Work required: Please rewrite the records below, putting "Goal" wherever "Instruction" appears and leaving everything else unchanged.

[BEGIN Dataset]

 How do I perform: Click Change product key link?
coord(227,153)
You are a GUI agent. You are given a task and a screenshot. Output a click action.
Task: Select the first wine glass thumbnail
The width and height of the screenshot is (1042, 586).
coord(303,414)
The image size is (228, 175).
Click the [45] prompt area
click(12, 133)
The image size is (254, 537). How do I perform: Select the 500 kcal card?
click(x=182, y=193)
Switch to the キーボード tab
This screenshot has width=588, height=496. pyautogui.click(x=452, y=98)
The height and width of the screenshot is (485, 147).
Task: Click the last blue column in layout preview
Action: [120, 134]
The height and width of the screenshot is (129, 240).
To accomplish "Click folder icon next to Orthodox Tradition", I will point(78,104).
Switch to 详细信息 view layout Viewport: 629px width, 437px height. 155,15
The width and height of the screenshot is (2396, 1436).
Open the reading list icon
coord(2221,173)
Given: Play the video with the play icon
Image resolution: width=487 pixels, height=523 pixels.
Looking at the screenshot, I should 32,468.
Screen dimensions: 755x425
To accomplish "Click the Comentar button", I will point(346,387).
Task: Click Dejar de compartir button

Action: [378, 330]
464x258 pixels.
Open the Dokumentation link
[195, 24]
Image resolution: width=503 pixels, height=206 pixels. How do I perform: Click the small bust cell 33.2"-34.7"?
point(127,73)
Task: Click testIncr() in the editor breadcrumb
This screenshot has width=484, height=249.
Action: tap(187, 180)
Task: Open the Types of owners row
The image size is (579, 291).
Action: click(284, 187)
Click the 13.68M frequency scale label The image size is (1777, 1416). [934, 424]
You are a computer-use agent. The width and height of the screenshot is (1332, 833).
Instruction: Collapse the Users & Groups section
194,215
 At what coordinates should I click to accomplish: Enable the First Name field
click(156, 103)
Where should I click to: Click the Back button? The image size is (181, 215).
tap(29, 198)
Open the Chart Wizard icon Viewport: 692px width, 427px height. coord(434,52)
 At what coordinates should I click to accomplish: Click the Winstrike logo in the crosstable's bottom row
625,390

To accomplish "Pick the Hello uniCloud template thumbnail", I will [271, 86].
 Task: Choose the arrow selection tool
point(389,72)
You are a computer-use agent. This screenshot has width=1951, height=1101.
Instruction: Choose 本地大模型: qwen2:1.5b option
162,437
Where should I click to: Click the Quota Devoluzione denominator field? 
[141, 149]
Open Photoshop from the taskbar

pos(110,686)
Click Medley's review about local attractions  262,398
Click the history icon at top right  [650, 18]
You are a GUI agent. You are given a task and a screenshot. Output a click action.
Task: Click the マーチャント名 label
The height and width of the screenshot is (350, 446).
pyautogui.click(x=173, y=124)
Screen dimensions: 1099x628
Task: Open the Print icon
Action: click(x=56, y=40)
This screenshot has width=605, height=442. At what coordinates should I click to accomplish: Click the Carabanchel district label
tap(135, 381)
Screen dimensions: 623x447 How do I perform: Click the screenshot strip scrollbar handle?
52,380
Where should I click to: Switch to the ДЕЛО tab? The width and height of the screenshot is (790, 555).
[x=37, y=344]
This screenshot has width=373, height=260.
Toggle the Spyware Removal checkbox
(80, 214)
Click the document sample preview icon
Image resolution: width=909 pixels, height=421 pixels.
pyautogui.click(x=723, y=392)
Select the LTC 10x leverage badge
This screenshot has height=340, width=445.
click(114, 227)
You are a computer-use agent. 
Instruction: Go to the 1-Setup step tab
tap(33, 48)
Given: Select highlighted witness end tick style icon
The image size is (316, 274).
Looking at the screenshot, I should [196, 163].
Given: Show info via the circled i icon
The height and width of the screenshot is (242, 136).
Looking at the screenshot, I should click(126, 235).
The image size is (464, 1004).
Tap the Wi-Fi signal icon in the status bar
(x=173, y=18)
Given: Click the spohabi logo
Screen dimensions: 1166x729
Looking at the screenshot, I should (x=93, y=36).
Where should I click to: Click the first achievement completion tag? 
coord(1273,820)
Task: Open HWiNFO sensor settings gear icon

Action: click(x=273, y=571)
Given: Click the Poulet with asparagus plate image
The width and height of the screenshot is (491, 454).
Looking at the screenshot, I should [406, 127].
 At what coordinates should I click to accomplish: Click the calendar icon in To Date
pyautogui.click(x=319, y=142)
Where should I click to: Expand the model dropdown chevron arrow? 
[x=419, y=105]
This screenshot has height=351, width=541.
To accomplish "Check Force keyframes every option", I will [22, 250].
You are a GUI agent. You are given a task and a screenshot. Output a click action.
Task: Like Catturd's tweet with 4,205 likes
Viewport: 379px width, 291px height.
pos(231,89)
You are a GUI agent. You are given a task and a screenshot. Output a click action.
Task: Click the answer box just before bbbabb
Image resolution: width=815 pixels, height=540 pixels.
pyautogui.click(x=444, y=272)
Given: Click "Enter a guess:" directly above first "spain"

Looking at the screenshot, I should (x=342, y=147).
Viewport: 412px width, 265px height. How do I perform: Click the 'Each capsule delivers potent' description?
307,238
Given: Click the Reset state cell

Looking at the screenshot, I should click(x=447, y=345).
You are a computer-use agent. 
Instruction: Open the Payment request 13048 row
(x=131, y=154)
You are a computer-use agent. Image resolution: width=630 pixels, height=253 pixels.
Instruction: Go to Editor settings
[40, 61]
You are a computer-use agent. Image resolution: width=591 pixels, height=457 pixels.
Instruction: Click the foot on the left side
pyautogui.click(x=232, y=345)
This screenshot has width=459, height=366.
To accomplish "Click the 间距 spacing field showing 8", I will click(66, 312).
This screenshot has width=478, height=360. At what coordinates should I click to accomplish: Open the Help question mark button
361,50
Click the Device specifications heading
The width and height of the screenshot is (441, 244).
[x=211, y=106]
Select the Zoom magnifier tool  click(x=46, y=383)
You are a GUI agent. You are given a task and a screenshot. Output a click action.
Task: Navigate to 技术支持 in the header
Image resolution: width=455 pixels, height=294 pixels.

[END Dataset]

Final result:
 How do I perform: Click Change product key link?
coord(227,153)
You are a GUI agent. You are given a task and a screenshot. Output a click action.
Task: Select the first wine glass thumbnail
The width and height of the screenshot is (1042, 586).
coord(303,414)
The image size is (228, 175).
Click the [45] prompt area
click(12, 133)
The image size is (254, 537). How do I perform: Select the 500 kcal card?
click(x=182, y=193)
Switch to the キーボード tab
This screenshot has width=588, height=496. pyautogui.click(x=452, y=98)
The height and width of the screenshot is (485, 147).
Task: Click the last blue column in layout preview
Action: [120, 134]
The height and width of the screenshot is (129, 240).
To accomplish "Click folder icon next to Orthodox Tradition", I will point(78,104).
Switch to 详细信息 view layout Viewport: 629px width, 437px height. 155,15
The width and height of the screenshot is (2396, 1436).
Open the reading list icon
coord(2221,173)
Given: Play the video with the play icon
Image resolution: width=487 pixels, height=523 pixels.
Looking at the screenshot, I should 32,468.
Screen dimensions: 755x425
To accomplish "Click the Comentar button", I will point(346,387).
Task: Click Dejar de compartir button

Action: [378, 330]
464x258 pixels.
Open the Dokumentation link
[195, 24]
Image resolution: width=503 pixels, height=206 pixels. How do I perform: Click the small bust cell 33.2"-34.7"?
point(127,73)
Task: Click testIncr() in the editor breadcrumb
This screenshot has width=484, height=249.
Action: tap(187, 180)
Task: Open the Types of owners row
The image size is (579, 291).
Action: click(284, 187)
Click the 13.68M frequency scale label The image size is (1777, 1416). [934, 424]
You are a computer-use agent. The width and height of the screenshot is (1332, 833).
Goal: Collapse the Users & Groups section
194,215
 At what coordinates should I click to accomplish: Enable the First Name field
click(156, 103)
Where should I click to: Click the Back button? The image size is (181, 215).
tap(29, 198)
Open the Chart Wizard icon Viewport: 692px width, 427px height. coord(434,52)
 At what coordinates should I click to accomplish: Click the Winstrike logo in the crosstable's bottom row
625,390

To accomplish "Pick the Hello uniCloud template thumbnail", I will [271, 86].
 Task: Choose the arrow selection tool
point(389,72)
You are a computer-use agent. This screenshot has width=1951, height=1101.
Goal: Choose 本地大模型: qwen2:1.5b option
162,437
Where should I click to: Click the Quota Devoluzione denominator field? 
[141, 149]
Open Photoshop from the taskbar

pos(110,686)
Click Medley's review about local attractions  262,398
Click the history icon at top right  [650, 18]
You are a GUI agent. You are given a task and a screenshot. Output a click action.
Task: Click the マーチャント名 label
The height and width of the screenshot is (350, 446).
pyautogui.click(x=173, y=124)
Screen dimensions: 1099x628
Task: Open the Print icon
Action: click(x=56, y=40)
This screenshot has width=605, height=442. At what coordinates should I click to accomplish: Click the Carabanchel district label
tap(135, 381)
Screen dimensions: 623x447 How do I perform: Click the screenshot strip scrollbar handle?
52,380
Where should I click to: Switch to the ДЕЛО tab? The width and height of the screenshot is (790, 555).
[x=37, y=344]
This screenshot has width=373, height=260.
Toggle the Spyware Removal checkbox
(80, 214)
Click the document sample preview icon
Image resolution: width=909 pixels, height=421 pixels.
pyautogui.click(x=723, y=392)
Select the LTC 10x leverage badge
This screenshot has height=340, width=445.
click(114, 227)
You are a computer-use agent. 
Goal: Go to the 1-Setup step tab
tap(33, 48)
Given: Select highlighted witness end tick style icon
The image size is (316, 274).
Looking at the screenshot, I should [196, 163].
Given: Show info via the circled i icon
The height and width of the screenshot is (242, 136).
Looking at the screenshot, I should click(126, 235).
The image size is (464, 1004).
Tap the Wi-Fi signal icon in the status bar
(x=173, y=18)
Given: Click the spohabi logo
Screen dimensions: 1166x729
Looking at the screenshot, I should (x=93, y=36).
Where should I click to: Click the first achievement completion tag? 
coord(1273,820)
Task: Open HWiNFO sensor settings gear icon

Action: click(x=273, y=571)
Given: Click the Poulet with asparagus plate image
The width and height of the screenshot is (491, 454).
Looking at the screenshot, I should [406, 127].
 At what coordinates should I click to accomplish: Click the calendar icon in To Date
pyautogui.click(x=319, y=142)
Where should I click to: Expand the model dropdown chevron arrow? 
[x=419, y=105]
This screenshot has height=351, width=541.
To accomplish "Check Force keyframes every option", I will [22, 250].
You are a GUI agent. You are given a task and a screenshot. Output a click action.
Task: Like Catturd's tweet with 4,205 likes
Viewport: 379px width, 291px height.
pos(231,89)
You are a GUI agent. You are given a task and a screenshot. Output a click action.
Task: Click the answer box just before bbbabb
Image resolution: width=815 pixels, height=540 pixels.
pyautogui.click(x=444, y=272)
Given: Click "Enter a guess:" directly above first "spain"

Looking at the screenshot, I should (x=342, y=147).
Viewport: 412px width, 265px height. How do I perform: Click the 'Each capsule delivers potent' description?
307,238
Given: Click the Reset state cell

Looking at the screenshot, I should click(x=447, y=345).
You are a computer-use agent. 
Goal: Open the Payment request 13048 row
(x=131, y=154)
You are a computer-use agent. Image resolution: width=630 pixels, height=253 pixels.
Goal: Go to Editor settings
[40, 61]
You are a computer-use agent. Image resolution: width=591 pixels, height=457 pixels.
Goal: Click the foot on the left side
pyautogui.click(x=232, y=345)
This screenshot has width=459, height=366.
To accomplish "Click the 间距 spacing field showing 8", I will click(66, 312).
This screenshot has width=478, height=360. At what coordinates should I click to accomplish: Open the Help question mark button
361,50
Click the Device specifications heading
The width and height of the screenshot is (441, 244).
[x=211, y=106]
Select the Zoom magnifier tool  click(x=46, y=383)
You are a GUI agent. You are given a task and a screenshot. Output a click action.
Task: Navigate to 技术支持 in the header
Image resolution: width=455 pixels, height=294 pixels.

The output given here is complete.